Die von der Klägerin in der Berufungsinstanz erneut vorgetragenen verfassungsrechtlichen Bedenken teilt der Senat nicht. Insbesondere verstößt § 2 Abs. 9 S. 1 BEEG nach Ansicht des Senats nicht gegen Art. 3 Abs. 1 GG, weil die darin liegende Ungleichbehandlung von selbstständig Tätigen und abhängig Beschäftigten durch hinreichend gewichtige Gründe, (vergleiche zu diesem Maßstab generell BSG, Urteil vom 19.02.2009 – B 10 EG 2/08 R, Juris Rz. 26 mit weiteren Nachweisen) gerechtfertigt ist, insbesondere durch das Interesse der Allgemeinheit und damit auch der Eltergeldberechtigten an sparsamer und effektiver Verwaltung.
Das Bundessozialgericht hat bei seiner Entscheidung über die Stichtagsregelung des § 27 Abs. 1 BEEG den Aspekt der Verwaltungsvereinfachung und dadurch erzielter Kostenersparnis als Gesichtspunkt anerkannt, der eine Ungleichbehandlung rechtfertigen kann (BEEG Urteil vom 23.01.2008 -B 10 EG 5/07 R, Juris Randnummer 24 ).
Nichts anderes kann für die § 2 Abs. 9 S. 1 BEEG getroffene Ungleichbehandlung von Selbstständigen im Vergleich zu abhängig Beschäftigten gelten.
Bei abhängig Beschäftigten lässt sich das monatliche Einkommen unschwer mit einem Blick auf die Lohnabrechnung des Arbeitgebers feststellen, § 2 Abs. 7 S. 4 BEEG. Bei selbstständig Tätigen ist dagegen der Gewinn ihrer Tätigkeit zugrunde zu legen, wie er sich aus einer mindestens den Anforderungen des § 4 Abs. 3 EStG entsprechenden Berechnung ergibt. Auch im Fall von der selbstständig Tätigen wie der Klägerin, die als Freiberuflerin nach § 18 EStG nicht bilanzpflichtig sind, trifft eine solche Berechnung wertende Feststellungen, die nur mit ausreichender Sachkunde überprüft werden können. Dazu zählt insbesondere die von § 4 Abs. 3 S. 4 EStG angeordnete Befolgung der Vorschriften über die Absetzung für Abnutzung und Substanzverringerung. Ohnehin ist die Ermittlung von Einkommen für einen vom steuerlichen Gewinnermittlungszeitraum abweichenden Zeitraum zumeist mit zusätzlichem Aufwand und mit Unsicherheiten verbunden (BT-Drs. 16/2785, S. 38). Der von nach § 2 Abs. 9 S. 1 BEEG eröffnete Rückgriff auf den vom Finanzamt auf der Grundlage fachkundiger Prüfung erlassenen Steuerbescheid für den abgeschlossenen steuerlichen Veranlagungszeitraum vermeidet zudem Doppelprüfungen und vereinfacht damit die Verwaltungsarbeit insgesamt wesentlich. Das rechtfertigt die Ungleichbehandlung mit abhängig Beschäftigten.

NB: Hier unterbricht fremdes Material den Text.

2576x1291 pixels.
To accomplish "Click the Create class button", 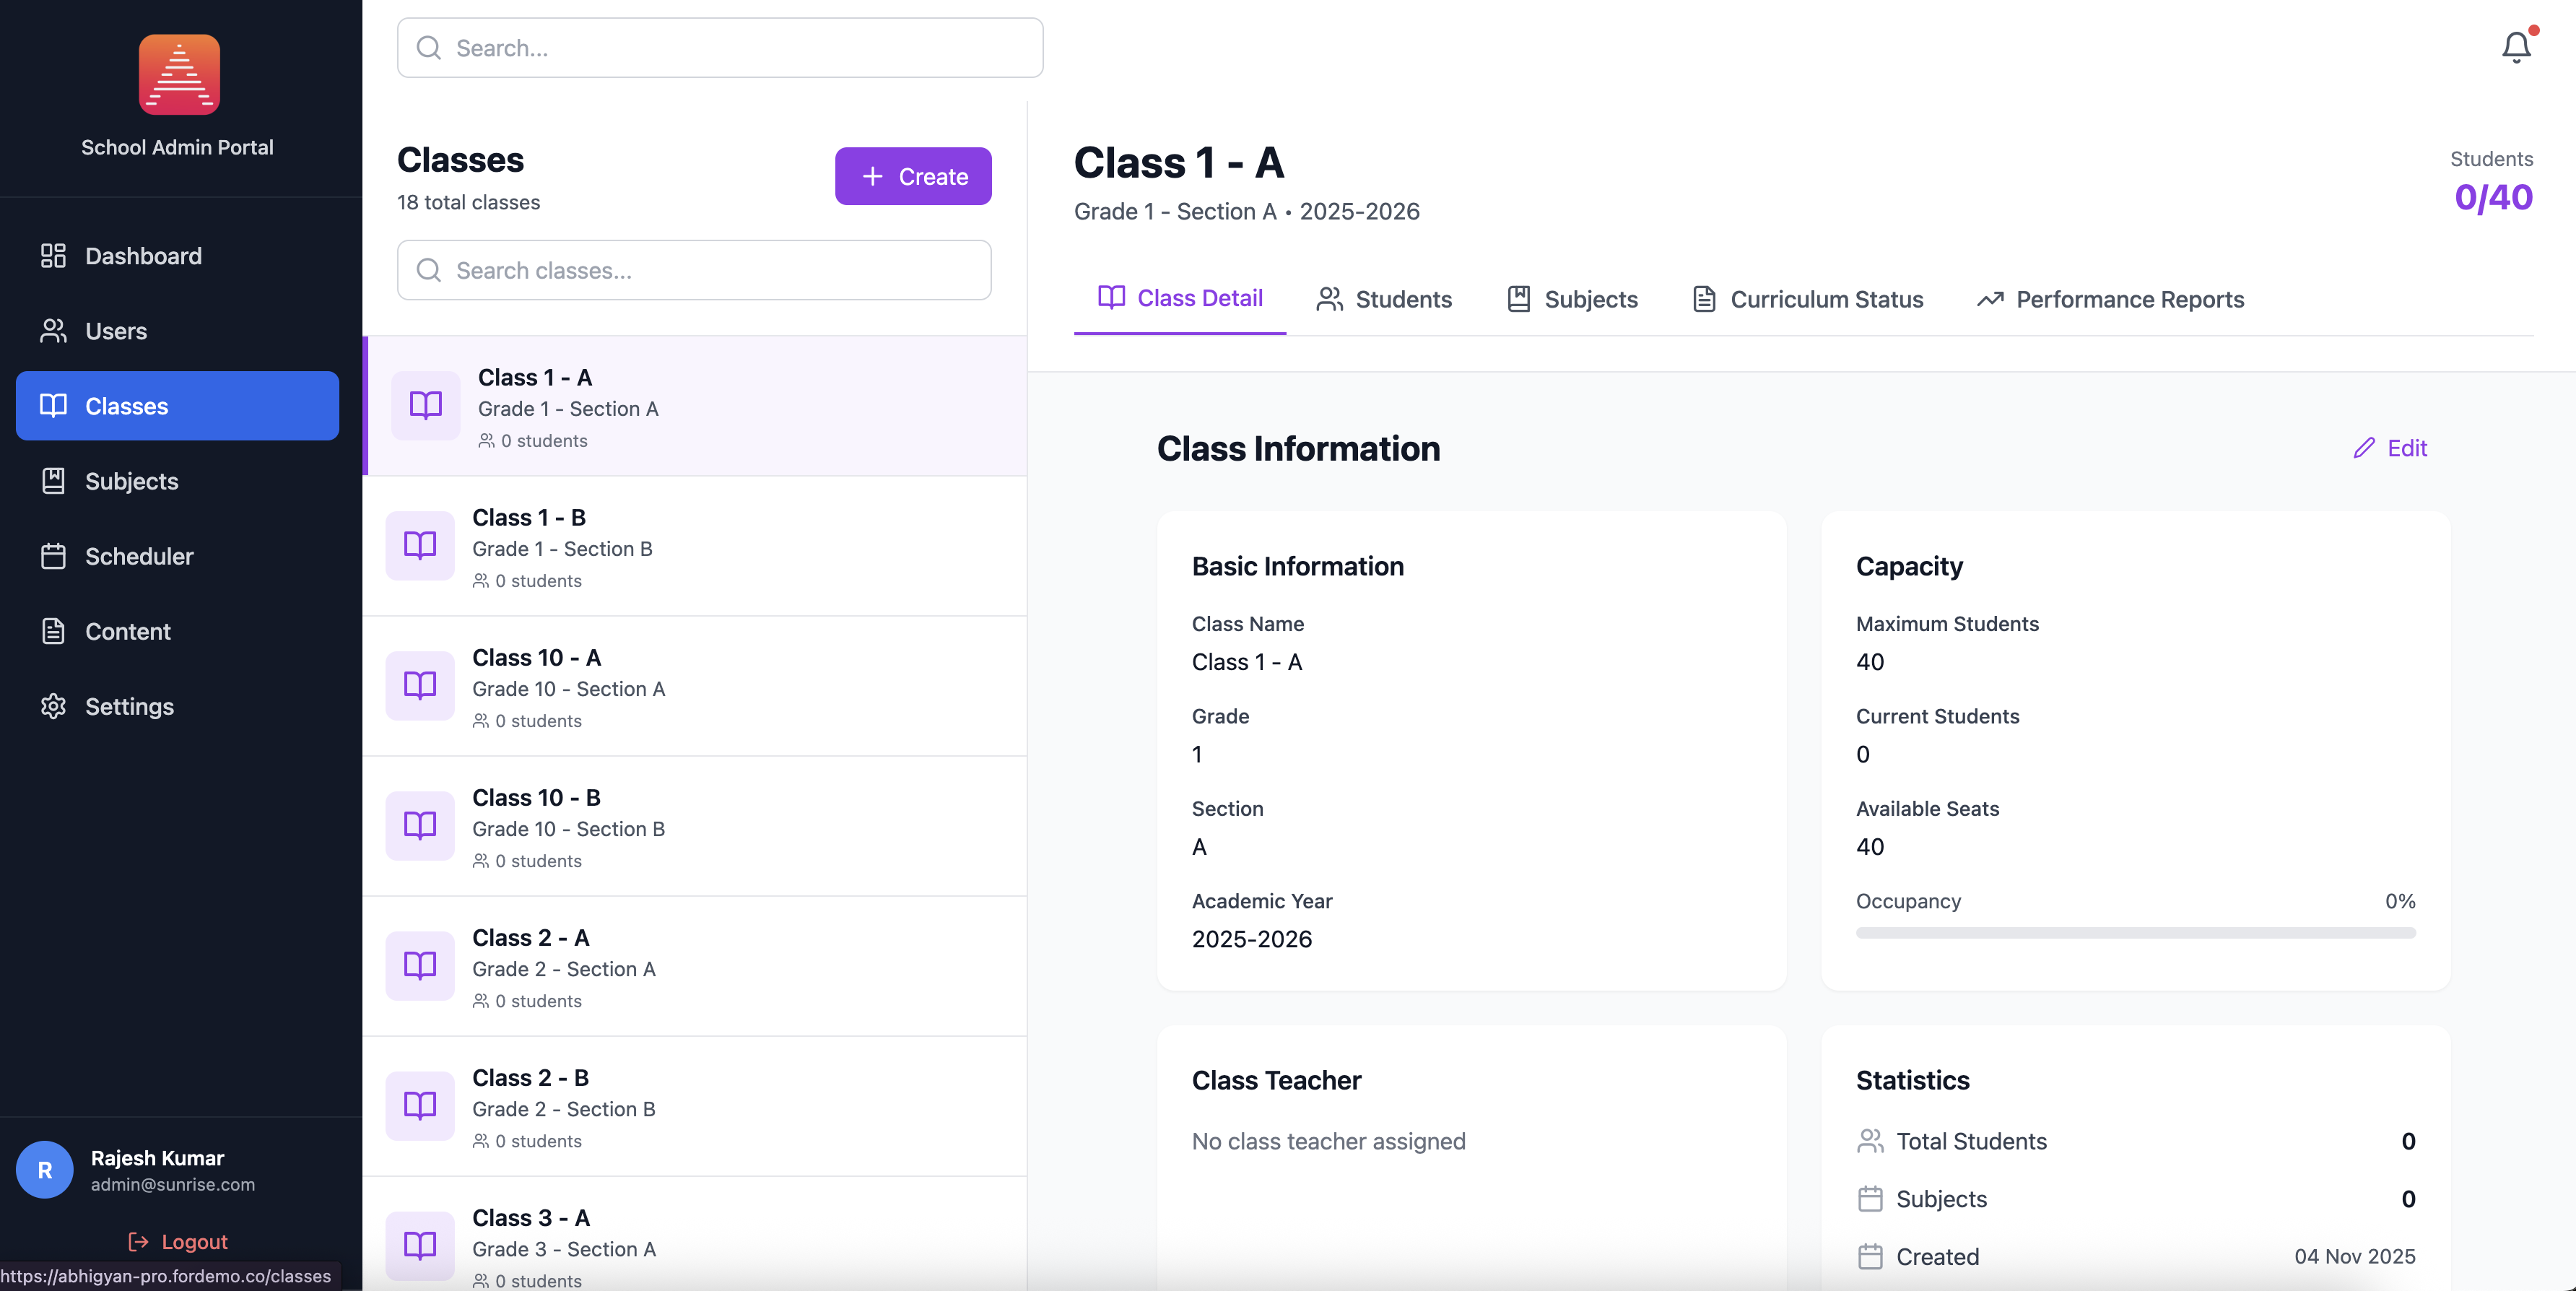I will tap(913, 176).
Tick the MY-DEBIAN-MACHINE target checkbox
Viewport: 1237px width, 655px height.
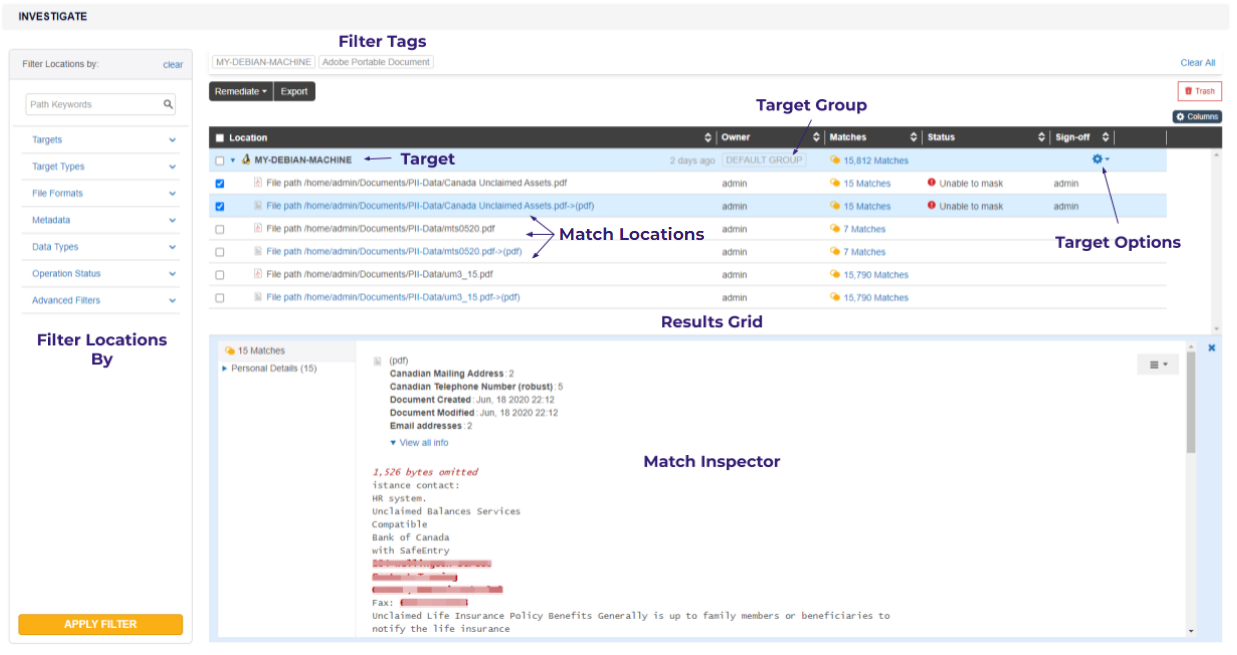click(x=220, y=160)
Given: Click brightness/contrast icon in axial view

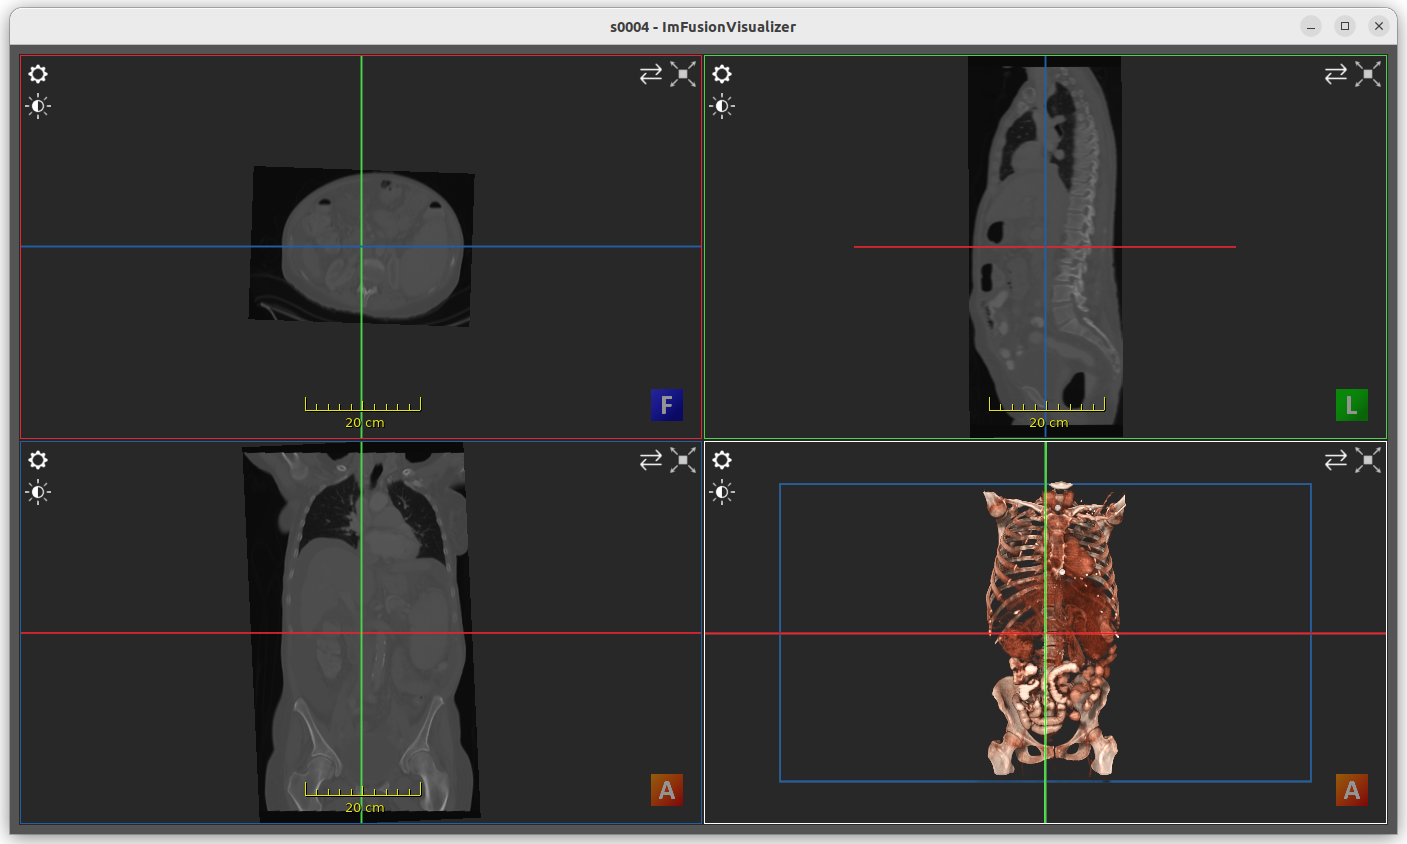Looking at the screenshot, I should coord(38,106).
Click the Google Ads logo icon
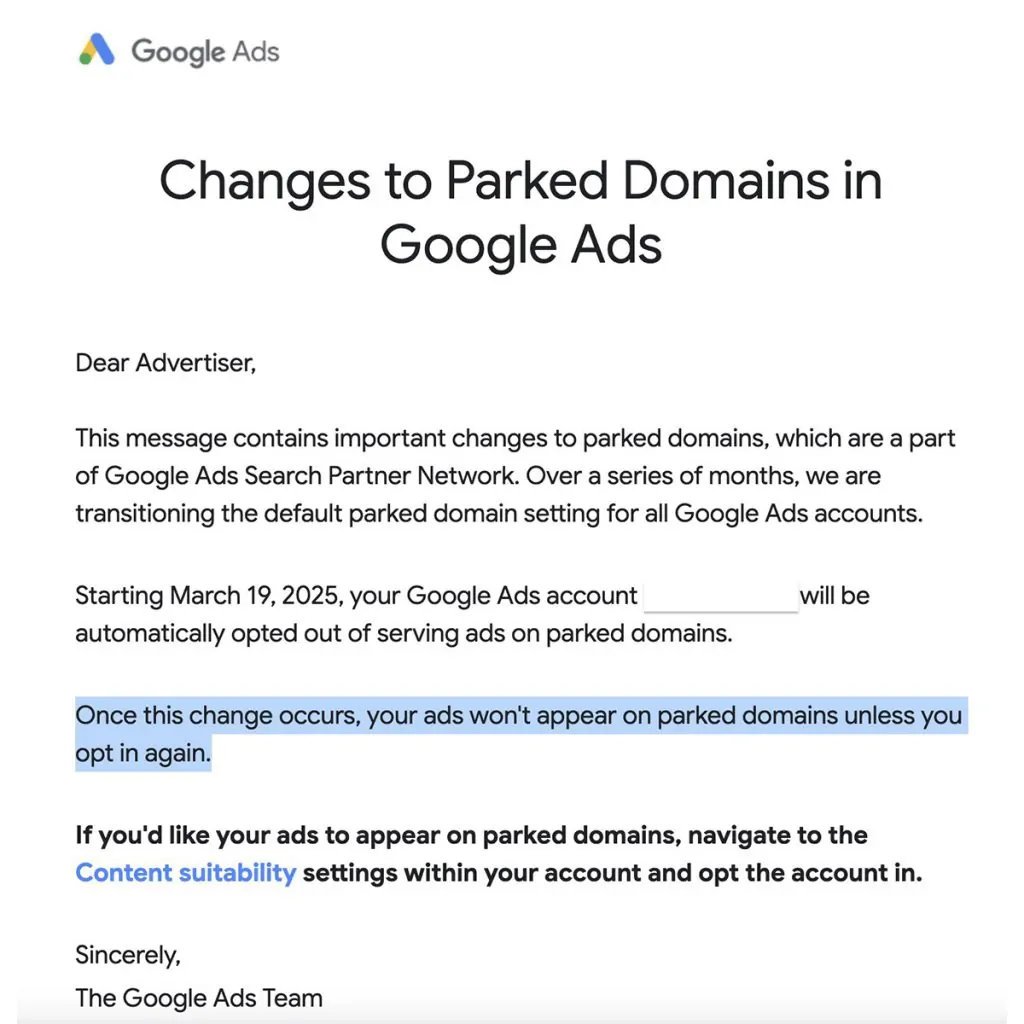Viewport: 1024px width, 1024px height. (x=97, y=49)
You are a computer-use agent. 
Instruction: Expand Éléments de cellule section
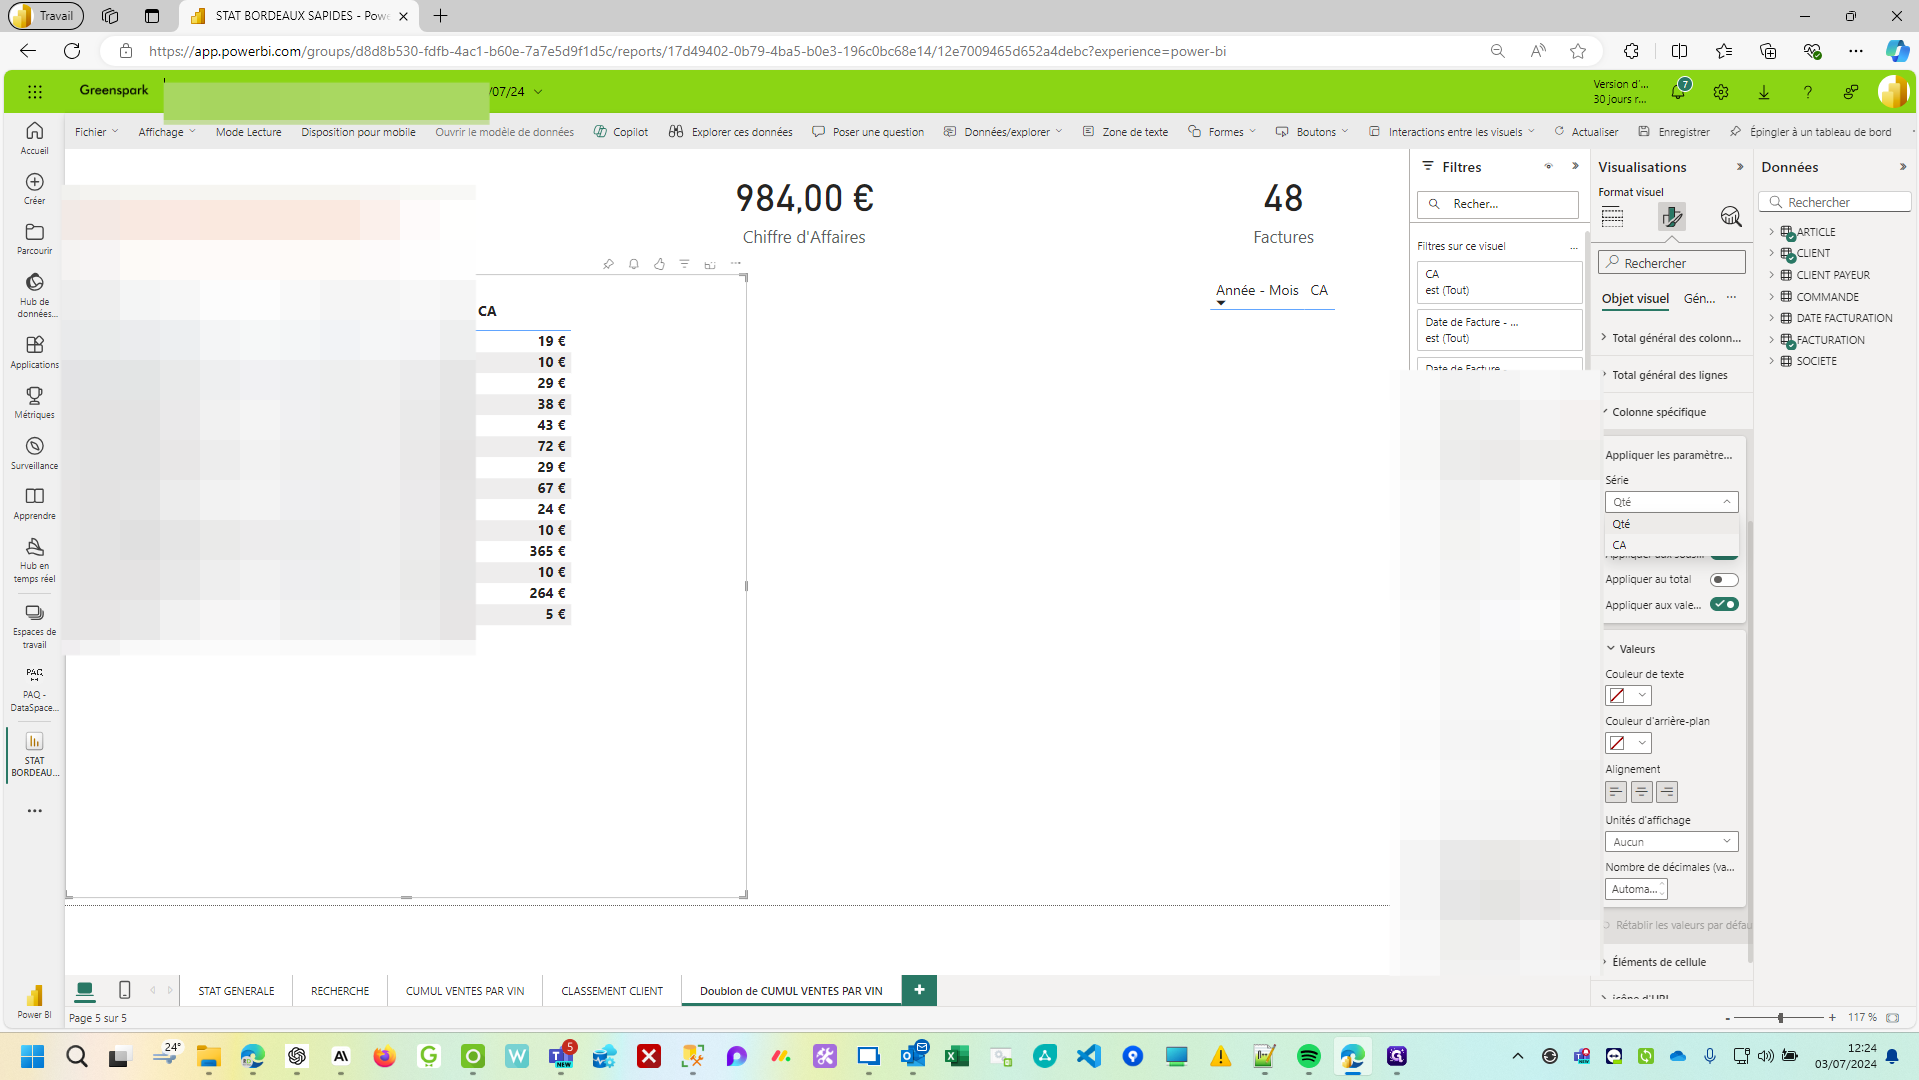(1659, 962)
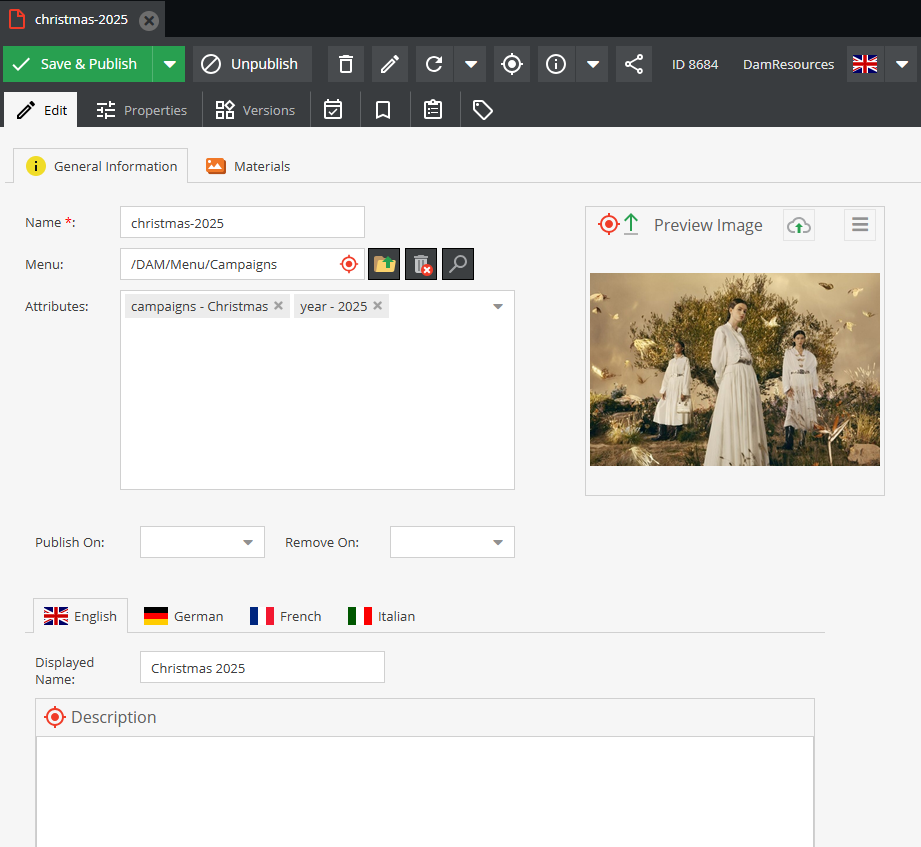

Schließlich stellt der Rückgriff auf den letzten steuerlichen Veranlagungszeitraum die betroffenen Eltern nicht notwendig schlechter. Nach Angaben der Beklagten, die sich mit der allgemeinen Lebenserfahrung deckt, reduzieren werdende Mütter in den letzten 12 Monaten vor der Geburt ihrer selbständigen Tätigkeit oft aus gesundheitlichen Gründen oder im Vorgriff auf die Berufsunterbrechung. In solchen Fällen bedeutet der Rückgriff auf den letzten steuerlichen Veranlagungszeitraum für sie einen Vorteil.
Die Kostenentscheidung ergibt sich aus § 193 SGG und folgt der Entscheidung in der Hauptsache.
Die Revision hat der Senat mit Rücksicht auf das beim BSG im Zeitpunkt der Senatsentscheidung noch anhängige Verfahren B 10 EG 2/09 R zugelassen.